What is asked: Render the lines from the one containing "The width and height of the screenshot is (893, 468)." through the one containing "tap(615, 319)", inclusive, as a JSON list of strings with one string per line and blank lines omitted.

Data for the task:
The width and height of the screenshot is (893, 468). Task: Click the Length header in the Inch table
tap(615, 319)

==

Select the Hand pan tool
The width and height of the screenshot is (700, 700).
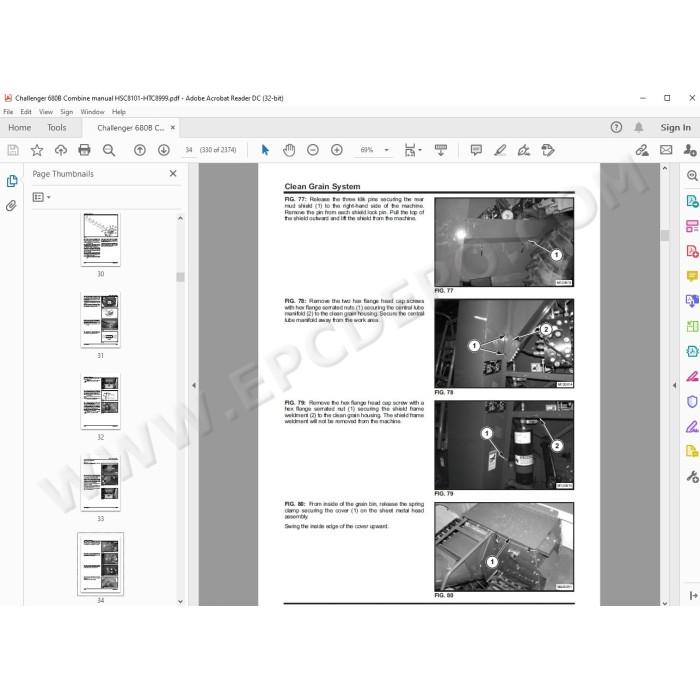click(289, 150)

Exercise output:
[
  "The width and height of the screenshot is (893, 468). Task: Click the Length header in the Inch table",
  "tap(615, 319)"
]